I speak to you now of a threat that was once a boon. I speak to you now of one of humanity’s oldest allies — that now turns on us from within.
I speak to you now of peanuts.
“Peanuts?” You say. “But I LOVE peanuts! They are wonderful salted, or when mashed into a creamy spread!” To this undeniably delicious point I respond that the peanut has obfuscated its true form twice before ANY hint of jelly-sandwiches. This deceitful creature masquerades as both a pea and a nut, when in fact, I must remind you, it is neither! What is it trying to hide? The truth? The truth that it’s a bean!?
For too long have “peanuts” terrorized our schools, invaded our groceries, and helped to smuggle drugs into our homes. Worst of all, they endanger the lives of our children. Edgewater Public School in Edgewater, Florida has a student so allergic to peanuts that, “touching nuts or nut products irritates the girl’s skin. Smelling them can trigger an asthma attack. Eating them carries the danger of causing hives and breathing problems that could be deadly if not treated quickly….” Although there are many “nut-free school zones”, hers is not one of them.

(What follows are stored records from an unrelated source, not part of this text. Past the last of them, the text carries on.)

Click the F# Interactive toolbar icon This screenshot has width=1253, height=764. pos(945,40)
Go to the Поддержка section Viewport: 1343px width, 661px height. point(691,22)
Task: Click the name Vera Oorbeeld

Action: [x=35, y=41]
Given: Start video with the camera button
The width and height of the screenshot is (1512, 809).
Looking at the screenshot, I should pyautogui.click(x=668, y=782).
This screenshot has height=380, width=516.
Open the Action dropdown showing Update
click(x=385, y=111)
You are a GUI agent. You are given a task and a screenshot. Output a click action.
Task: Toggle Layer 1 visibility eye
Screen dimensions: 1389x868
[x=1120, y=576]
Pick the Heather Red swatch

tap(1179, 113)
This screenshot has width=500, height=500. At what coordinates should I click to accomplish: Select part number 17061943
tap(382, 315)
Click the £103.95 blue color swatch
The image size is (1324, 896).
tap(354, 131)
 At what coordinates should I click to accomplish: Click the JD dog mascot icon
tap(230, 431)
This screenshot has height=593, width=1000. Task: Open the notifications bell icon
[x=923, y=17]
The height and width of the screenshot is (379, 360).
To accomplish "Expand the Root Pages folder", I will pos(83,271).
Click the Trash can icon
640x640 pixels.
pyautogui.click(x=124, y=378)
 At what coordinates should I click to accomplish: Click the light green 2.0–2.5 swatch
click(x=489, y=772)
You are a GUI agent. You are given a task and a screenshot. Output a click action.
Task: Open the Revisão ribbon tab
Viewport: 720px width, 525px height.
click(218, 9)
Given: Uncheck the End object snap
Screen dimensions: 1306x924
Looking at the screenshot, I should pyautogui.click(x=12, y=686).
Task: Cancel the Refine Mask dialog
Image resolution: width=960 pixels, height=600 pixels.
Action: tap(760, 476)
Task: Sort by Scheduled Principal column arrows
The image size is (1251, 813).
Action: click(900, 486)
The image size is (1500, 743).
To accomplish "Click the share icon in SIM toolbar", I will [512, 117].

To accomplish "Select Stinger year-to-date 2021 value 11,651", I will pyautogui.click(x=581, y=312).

Therefore extreme safety precautions must be taken, including having her fellow students wash their hands and mouths twice a day so as to guarantee that she has no contact with the deadly legume. There was even a visit to the school from a peanut-sniffing dog.
And the worst part is that she’s the center of a massive controversy involving parents protesting the 20 minutes it takes to wash their children’s hands. We should not be divided. No! That is just what the peanuts want us to do! Squabble amongst ourselves. But don’t worry little girl, a new weapon in the war against peanuts is here, and that weapon is peanuts!
A recent allergy treatment trial at the University of Cambridge has just ended, concluding that by slowly introducing small quantities of peanuts into the diet of patients with severe peanut allergies, those patients were able to tolerate consuming several whole peanuts a day. The best part was the success ratio. While only a small study, 21 of the 22 children had some amount of success, with only 1 student dropping out of the study early. Many patients saw an increase of peanut tolerance “1000-fold” and no major mishaps occurred (still, don’t try this at home. This study was conducted by peanut professionals).
Our necessary course of action is clear. We must attack the ever-present peanut threat directly using our cutting-edge peanut technology. We must fight peanuts with peanuts. To defeat the peanut, we must love the peanut. Was that its whole plan all along, to act as a poison unless regular exposure is granted? We must be wary how much contact our children have with peanuts, because it could be a trap. Who knows the darkness that hides in the minds of peanuts? Nobody. Except for other peanuts. And quite frankly, I don’t trust them either.